RECORDED DATA:
^^^^^^^^^^^^^^^^

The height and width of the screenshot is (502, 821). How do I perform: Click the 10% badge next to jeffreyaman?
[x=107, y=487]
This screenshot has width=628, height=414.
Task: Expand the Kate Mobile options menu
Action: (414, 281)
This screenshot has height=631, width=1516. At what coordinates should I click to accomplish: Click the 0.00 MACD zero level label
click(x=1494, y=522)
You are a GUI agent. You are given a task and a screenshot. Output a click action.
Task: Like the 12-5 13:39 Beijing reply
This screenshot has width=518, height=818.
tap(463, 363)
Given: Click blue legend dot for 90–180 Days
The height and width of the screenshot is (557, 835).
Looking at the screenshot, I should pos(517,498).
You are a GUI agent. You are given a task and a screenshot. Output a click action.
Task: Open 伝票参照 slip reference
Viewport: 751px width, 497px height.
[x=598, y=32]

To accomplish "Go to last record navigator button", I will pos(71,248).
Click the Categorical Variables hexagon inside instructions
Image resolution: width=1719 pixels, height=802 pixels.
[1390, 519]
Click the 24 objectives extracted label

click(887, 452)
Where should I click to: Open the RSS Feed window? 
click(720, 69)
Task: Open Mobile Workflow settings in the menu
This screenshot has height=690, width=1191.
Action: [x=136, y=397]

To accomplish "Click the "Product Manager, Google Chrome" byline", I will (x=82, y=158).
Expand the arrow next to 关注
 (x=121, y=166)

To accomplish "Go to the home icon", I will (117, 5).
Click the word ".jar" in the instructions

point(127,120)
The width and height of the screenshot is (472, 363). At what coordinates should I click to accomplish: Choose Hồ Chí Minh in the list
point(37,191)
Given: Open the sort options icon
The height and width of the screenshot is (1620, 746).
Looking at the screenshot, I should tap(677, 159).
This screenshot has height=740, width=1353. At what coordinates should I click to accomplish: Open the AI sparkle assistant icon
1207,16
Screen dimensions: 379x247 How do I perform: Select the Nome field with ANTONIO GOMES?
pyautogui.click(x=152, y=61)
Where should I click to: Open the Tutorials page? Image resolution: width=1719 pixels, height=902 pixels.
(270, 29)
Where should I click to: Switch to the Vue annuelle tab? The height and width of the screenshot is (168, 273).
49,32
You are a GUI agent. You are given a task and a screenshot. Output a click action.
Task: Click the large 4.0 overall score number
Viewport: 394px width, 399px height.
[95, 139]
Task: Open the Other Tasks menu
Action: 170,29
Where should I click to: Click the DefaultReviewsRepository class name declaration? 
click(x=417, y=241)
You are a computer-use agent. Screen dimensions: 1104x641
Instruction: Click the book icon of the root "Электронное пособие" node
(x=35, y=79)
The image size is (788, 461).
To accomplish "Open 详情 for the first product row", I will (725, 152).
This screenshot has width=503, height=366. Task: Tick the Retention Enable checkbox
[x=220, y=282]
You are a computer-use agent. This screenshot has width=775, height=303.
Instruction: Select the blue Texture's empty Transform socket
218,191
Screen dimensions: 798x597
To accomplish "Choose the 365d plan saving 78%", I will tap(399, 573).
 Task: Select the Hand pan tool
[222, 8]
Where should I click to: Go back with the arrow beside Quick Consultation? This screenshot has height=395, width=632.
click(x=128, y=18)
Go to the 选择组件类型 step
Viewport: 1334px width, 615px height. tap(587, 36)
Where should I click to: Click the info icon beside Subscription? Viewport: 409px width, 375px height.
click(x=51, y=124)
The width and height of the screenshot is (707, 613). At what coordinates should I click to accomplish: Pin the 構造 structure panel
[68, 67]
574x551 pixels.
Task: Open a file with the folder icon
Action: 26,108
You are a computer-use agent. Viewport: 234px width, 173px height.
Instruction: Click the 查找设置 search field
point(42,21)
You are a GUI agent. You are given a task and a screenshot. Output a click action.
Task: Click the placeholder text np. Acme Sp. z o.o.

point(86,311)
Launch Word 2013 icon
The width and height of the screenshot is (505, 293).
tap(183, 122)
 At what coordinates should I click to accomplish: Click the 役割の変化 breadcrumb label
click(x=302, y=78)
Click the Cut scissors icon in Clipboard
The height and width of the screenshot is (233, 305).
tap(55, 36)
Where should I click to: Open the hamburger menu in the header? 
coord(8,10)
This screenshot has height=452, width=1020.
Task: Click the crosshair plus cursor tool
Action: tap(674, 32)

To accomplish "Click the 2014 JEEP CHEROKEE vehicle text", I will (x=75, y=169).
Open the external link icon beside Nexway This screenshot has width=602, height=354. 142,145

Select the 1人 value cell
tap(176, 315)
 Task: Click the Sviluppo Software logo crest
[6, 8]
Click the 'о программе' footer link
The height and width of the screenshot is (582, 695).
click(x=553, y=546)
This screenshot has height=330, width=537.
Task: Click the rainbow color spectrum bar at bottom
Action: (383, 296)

^^^^^^^^^^^^^^^^

ASSIGNMENT: Go through the records above, find each line with the string "computer", and copy it.

RESPONSE TO THE TASK:
You are a computer-use agent. Screen dimensions: 1104x641
You are a computer-use agent. This screenshot has width=775, height=303.
You are a computer-use agent. Viewport: 234px width, 173px height.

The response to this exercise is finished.